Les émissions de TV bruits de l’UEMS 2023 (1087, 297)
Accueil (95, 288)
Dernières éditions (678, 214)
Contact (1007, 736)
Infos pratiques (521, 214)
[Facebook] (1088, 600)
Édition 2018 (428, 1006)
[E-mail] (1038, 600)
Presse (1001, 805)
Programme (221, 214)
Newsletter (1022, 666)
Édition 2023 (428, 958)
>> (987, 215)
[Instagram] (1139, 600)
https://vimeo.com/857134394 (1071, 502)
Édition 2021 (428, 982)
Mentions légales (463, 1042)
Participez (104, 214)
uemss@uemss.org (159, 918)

What you will do
Everything in the listing must be reproduced exactly; please include every line.

Completed task
Les émissions de TV bruits de l’UEMS 2023 (1087, 297)
Accueil (95, 288)
Dernières éditions (678, 214)
Contact (1007, 736)
Infos pratiques (521, 214)
[Facebook] (1088, 600)
Édition 2018 (428, 1006)
[E-mail] (1038, 600)
Presse (1001, 805)
Programme (221, 214)
Newsletter (1022, 666)
Édition 2023 (428, 958)
>> (987, 215)
[Instagram] (1139, 600)
https://vimeo.com/857134394 (1071, 502)
Édition 2021 (428, 982)
Mentions légales (463, 1042)
Participez (104, 214)
uemss@uemss.org (159, 918)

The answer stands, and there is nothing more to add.